» **Document section**
If these are general principles what’s the use-case for this project, what do we actually want to do today?

  1. Create species page data for Encyclopedia of Life.
  2. Data should be of biological interest – about a species of organism not about the processes of taxonomy and nomenclature. It is taken as read that the nomenclature has been sorted out by the experts and we are just dealing with the products of that process.
  3. We are only interested in ‘species’ – or basic units of diversity – and so not in capturing higher levels of taxonomy such as groups, subsections, sections and subgenera.
  4. We are interested in tagging the species with facts that can be extracted e.g. occurs in India; Habit Shrub; Habit Tree; etc – these are largely opportunistic.

The result is to extract the following fields of data for each species account

  • altitude-around = When the description contains a single altitude value in meters, often with a circa
  • altitude-max = The max altitude in meters
  • altitude-min = The minimum altitude in meters
  • description = The bulk of the descriptive text – possibly for further data extraction later
  • distribution = A fairly uniform string describing the country and province distribution
  • habitat = The habitat string – this is very variable
  • name = The actual name expanded to include Rhododendron rather than R. but without the author string
  • name-author = The author string
  • name-cite = The protolog (original place of publication of the name)
  • name-type = A description of where the type is located
  • note = Most species have one or two paragraphs of notes
  • volume-part-page = A pointer to the page the species account starts on
  • icon-ref = A reference to a image of the specimen
  • synonyms = All the synonymy as a single block of text

I’ll talk about the mechanism of doing the extraction in another post.

3 Comments

  1. Willem Coetzer Willem Coetzer

    Hi Roger.

    Your blog is superb (the prayer is my favourite). My colleagues and I want to extract specimen records of African bees from the literature. Do you think that this is something that is worth doing manually? What is the current state of the art?

» **Extracted material**
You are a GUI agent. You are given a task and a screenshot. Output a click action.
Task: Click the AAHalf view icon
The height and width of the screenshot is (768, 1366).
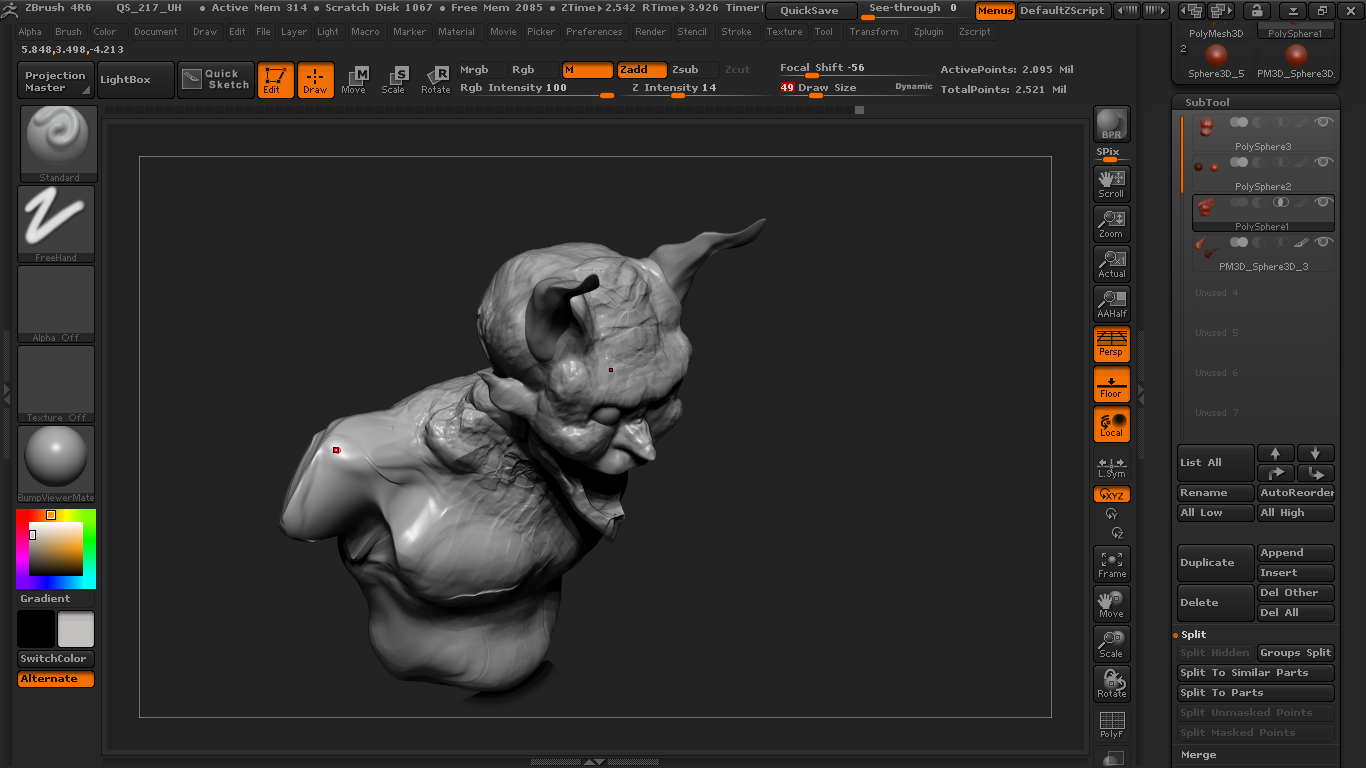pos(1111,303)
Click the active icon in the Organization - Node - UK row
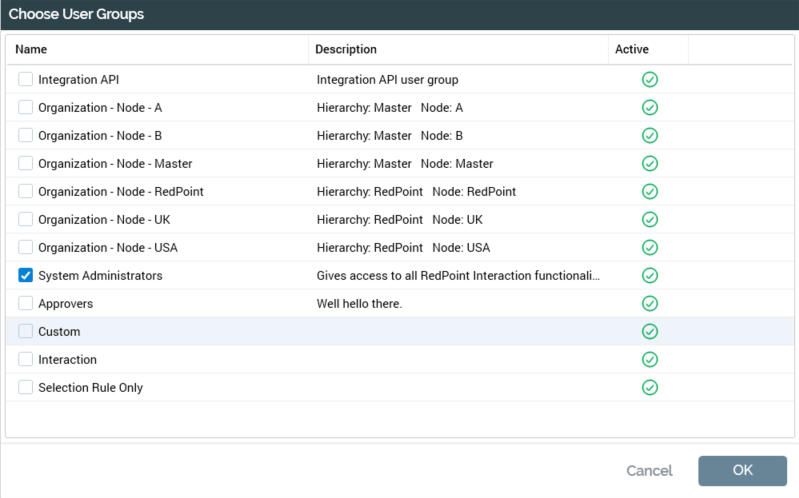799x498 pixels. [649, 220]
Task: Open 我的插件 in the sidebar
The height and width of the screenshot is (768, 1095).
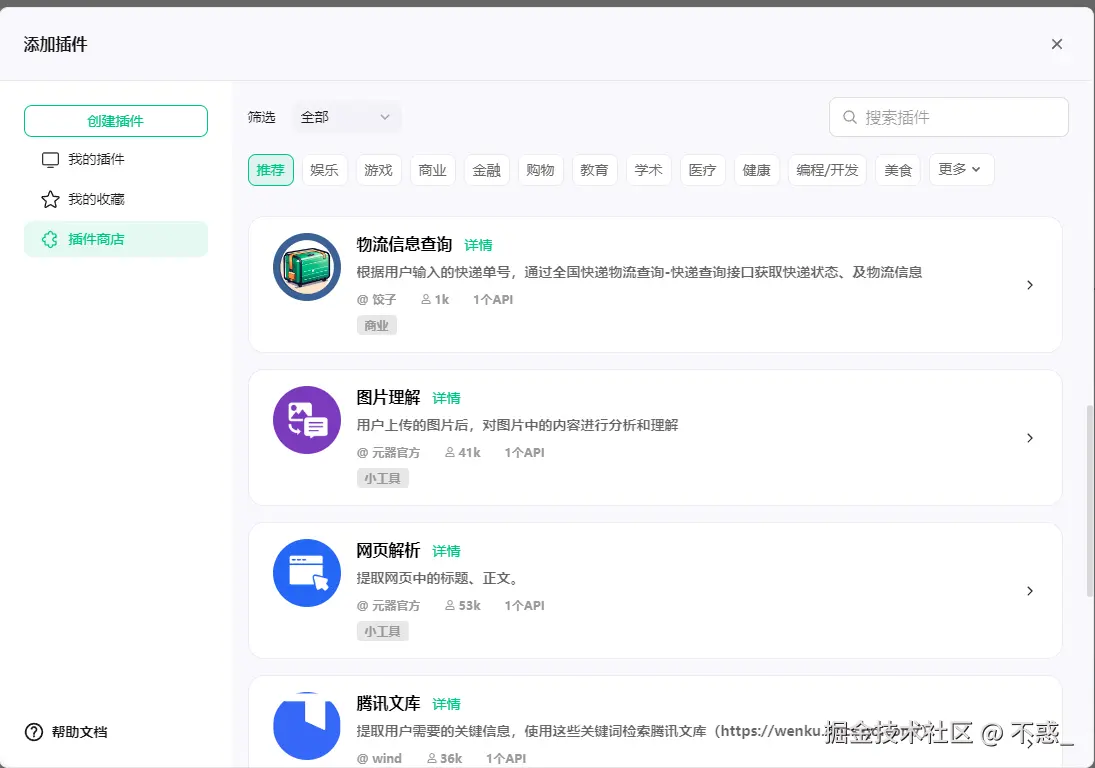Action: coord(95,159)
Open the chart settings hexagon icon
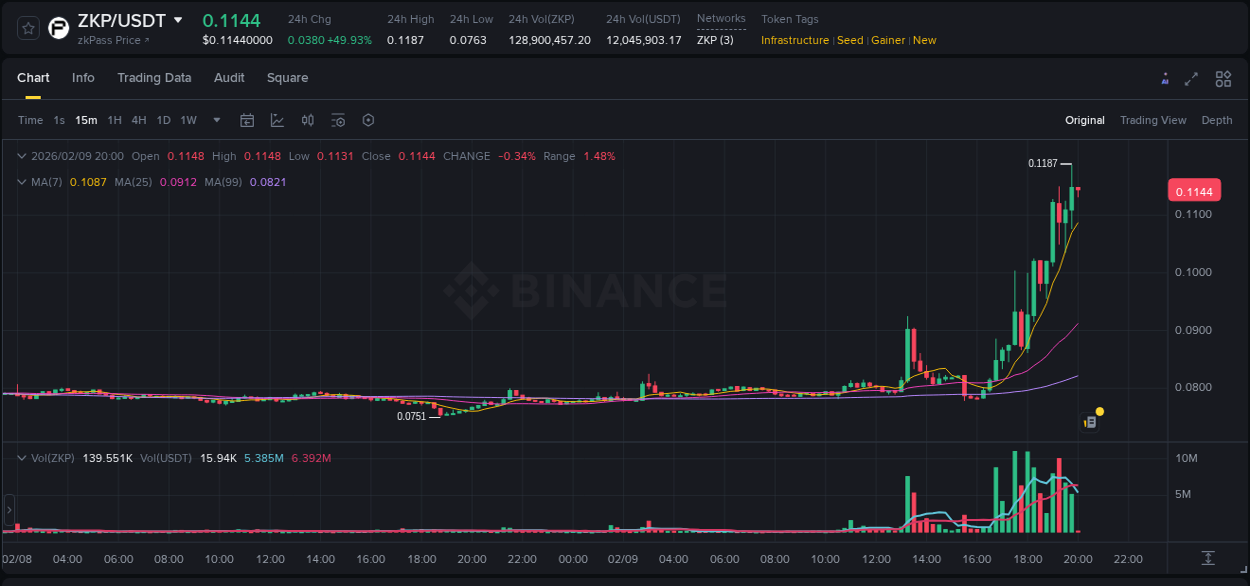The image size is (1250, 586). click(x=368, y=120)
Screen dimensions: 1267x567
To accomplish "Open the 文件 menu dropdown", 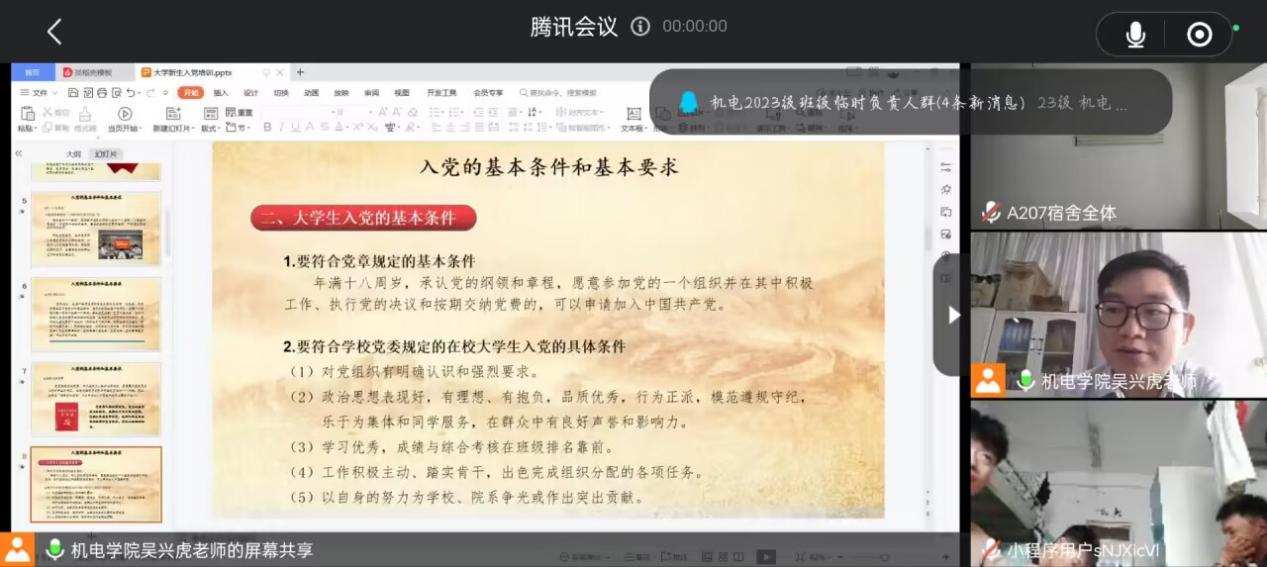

» **Work order A**
According to the post on extracting species data, what does the name-cite field hold?
» **Work order B**
Continue the post on extracting species data, starting after its final sentence.
The rows are separate material, unconnected to the post on extracting species data.

» **Your response A**
The protolog, which is the original place of publication of the name.

» **Your response B**
    Thank you
    Willem

  2. Thanks for your kind words. My advice would be start backwards. What biological question are you trying to answer? Can you get that data out manually from a few species? What would the cost of automating that process be and what would the benefits be? Ask all these questions repeatedly. Just because you could extract something doesn’t mean you should do it.

  3. Willem Coetzer Willem Coetzer

    Thank you. We want to know which plants bees visit/pollinate and we want to do ecological niche modelling. A few species won’t help with the first question. With the second it depends on the scope of the conservation planning exercise. Generally we want to colllect as much information about African bees as is possible.

    We have also thought of hiring a cataloguer to work in Tervuren, where the specimens are held, or imaging the labels in Tervuren and either crowd-sourcing the catalolguing or doing it in South Africa, where we are based (and labour is cheap). A Belgian cataloguer would be expensive and this would therefore require a second source of funding, which means more administration and longer waiting.

    Personally I’m wary of ‘cataloguing the literature’ because we simply don’t know when a huge digitisation effort will suddenly come along and do it all, meaning that we will have wasted our time.

    You said that you would post on the mechanism of extraction – can you refer me to that post?